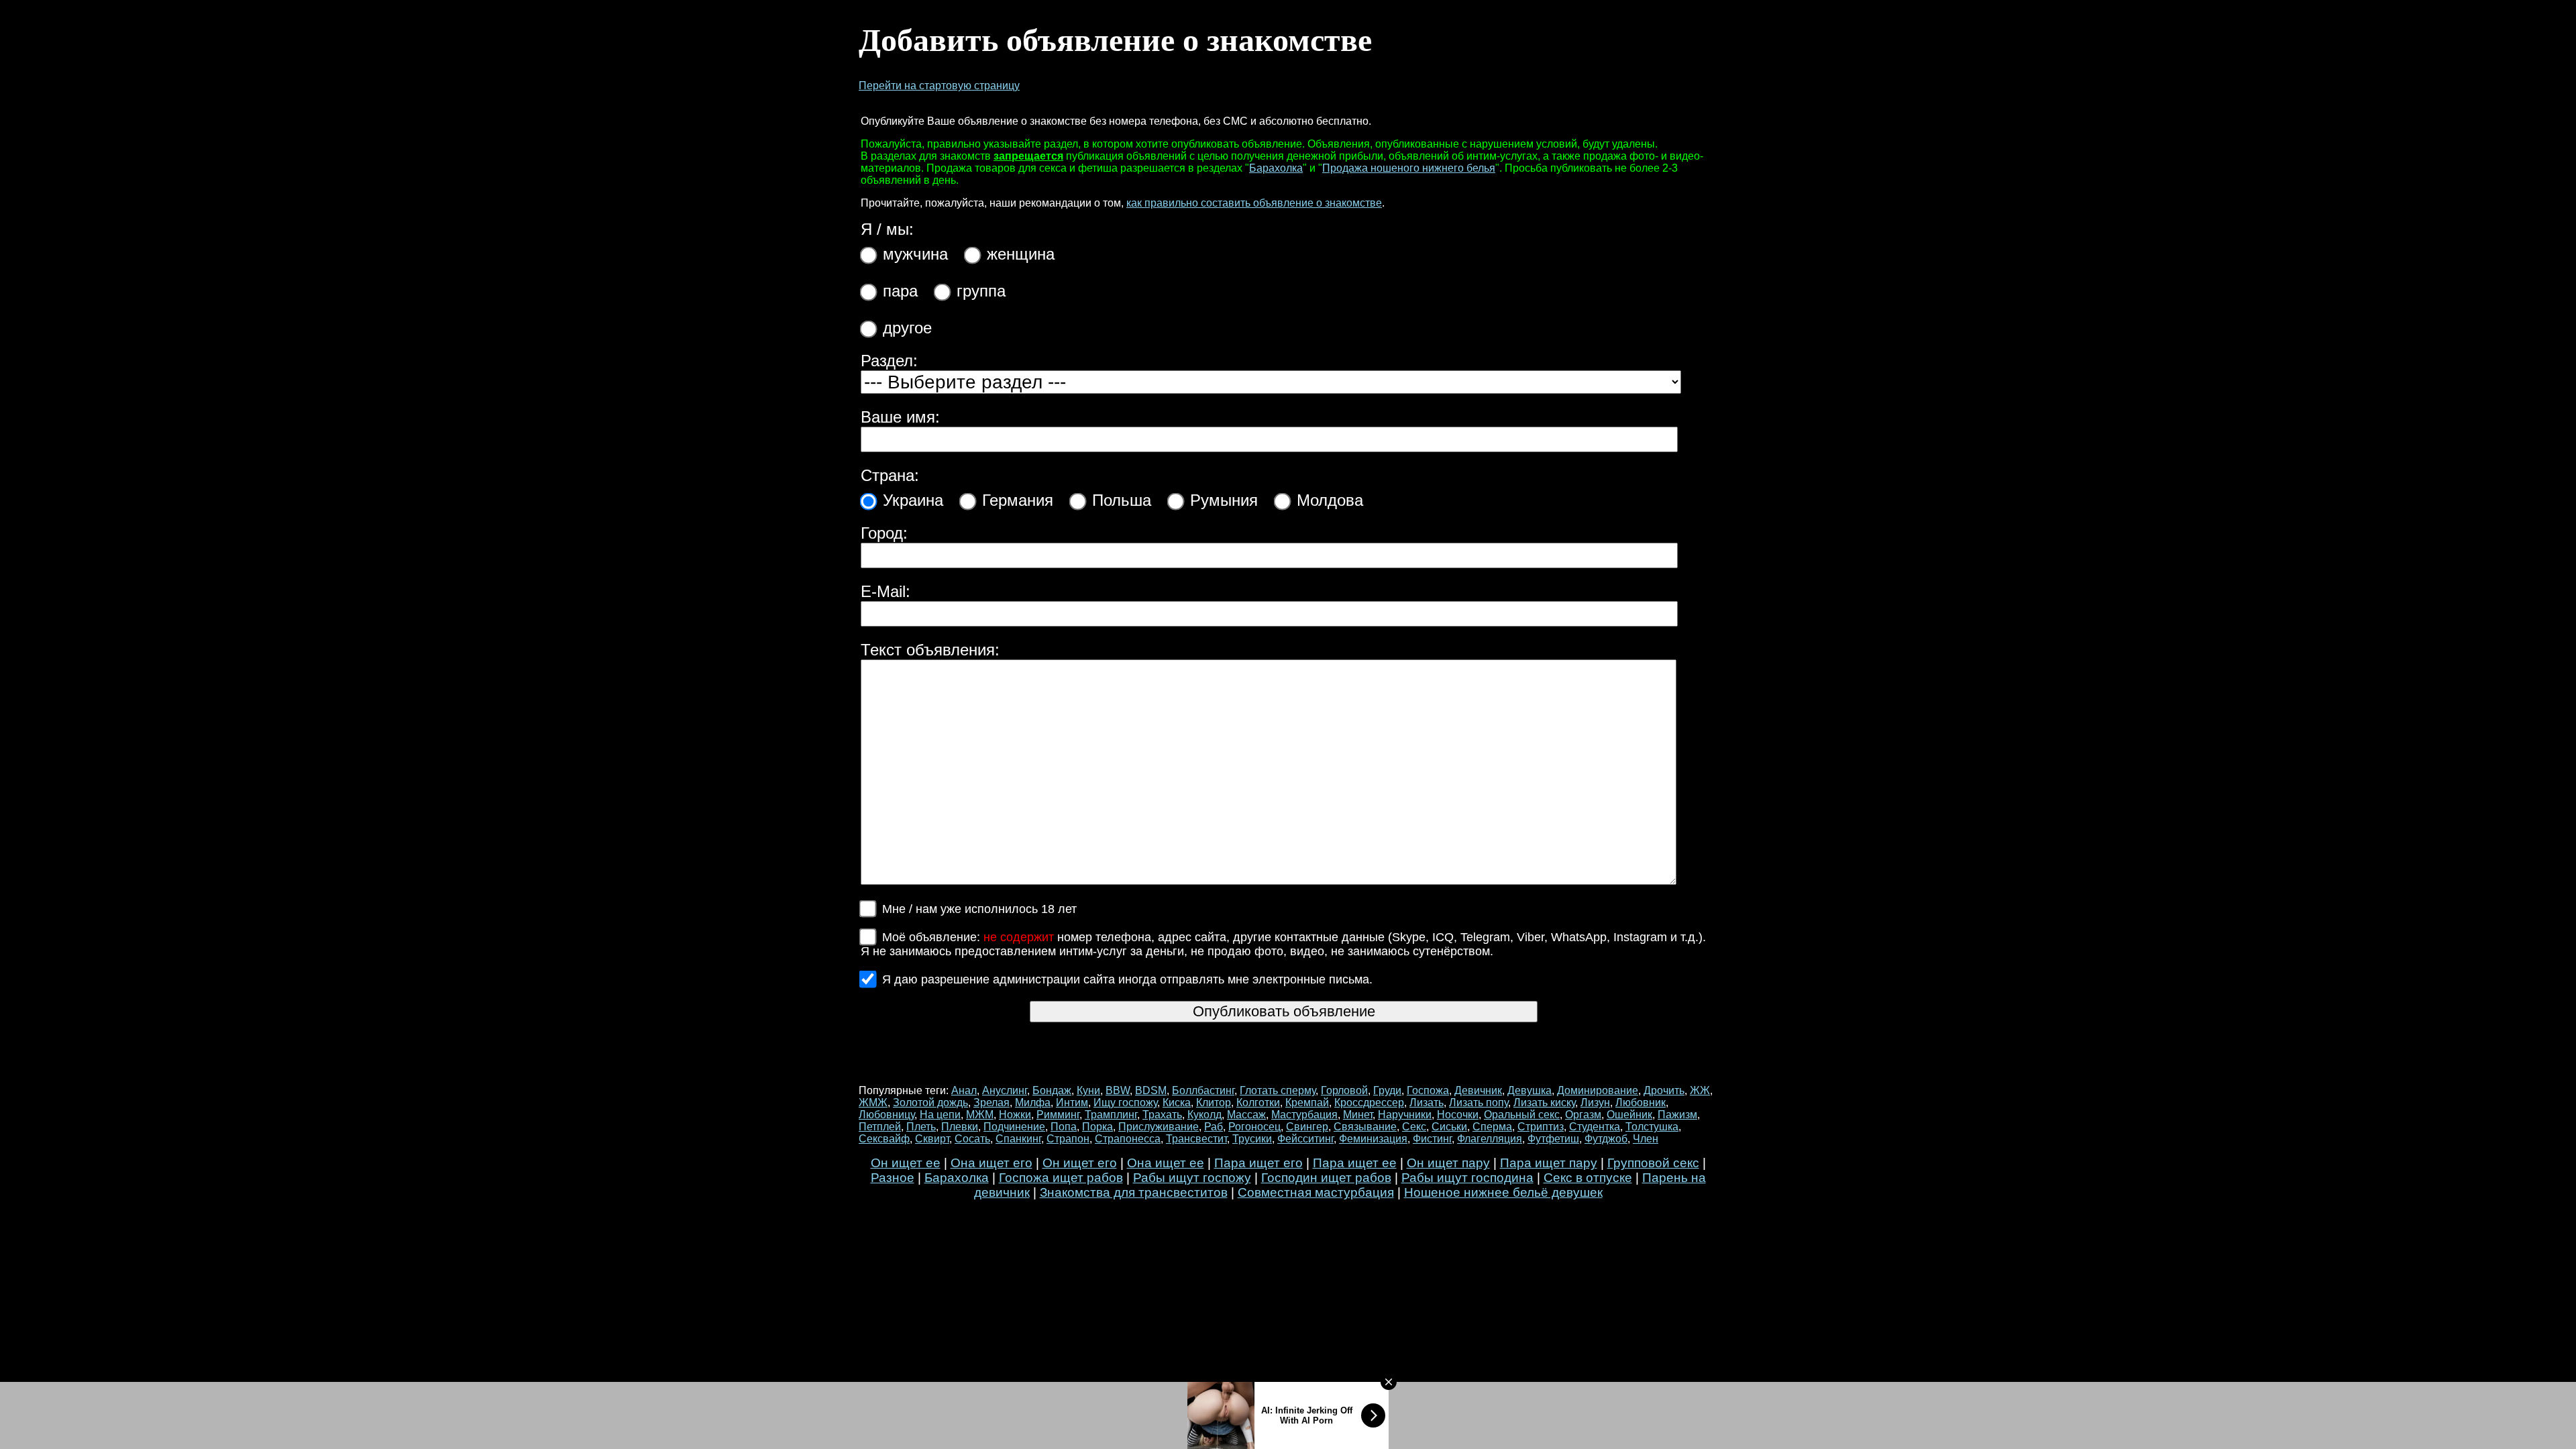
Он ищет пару (1448, 1163)
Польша (1121, 500)
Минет (1358, 1114)
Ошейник (1629, 1114)
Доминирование (1597, 1090)
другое (907, 328)
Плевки (959, 1126)
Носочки (1458, 1114)
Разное (892, 1178)
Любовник (1640, 1102)
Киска (1177, 1102)
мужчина (915, 254)
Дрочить (1664, 1090)
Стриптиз (1540, 1126)
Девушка (1529, 1090)
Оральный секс (1522, 1114)
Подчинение (1014, 1126)
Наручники (1405, 1114)
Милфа (1033, 1102)
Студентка (1594, 1126)
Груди (1387, 1090)
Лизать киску (1544, 1102)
┄┄┄┄┄┄
### PROBLEM
Everything in the material above from the line that has "Носочки (1458, 1114)" through the line that has "Милфа (1033, 1102)" must be duplicated exactly, with no other lines given.

### ANSWER TO THE EXERCISE
Носочки (1458, 1114)
Разное (892, 1178)
Любовник (1640, 1102)
Киска (1177, 1102)
мужчина (915, 254)
Дрочить (1664, 1090)
Стриптиз (1540, 1126)
Девушка (1529, 1090)
Оральный секс (1522, 1114)
Подчинение (1014, 1126)
Наручники (1405, 1114)
Милфа (1033, 1102)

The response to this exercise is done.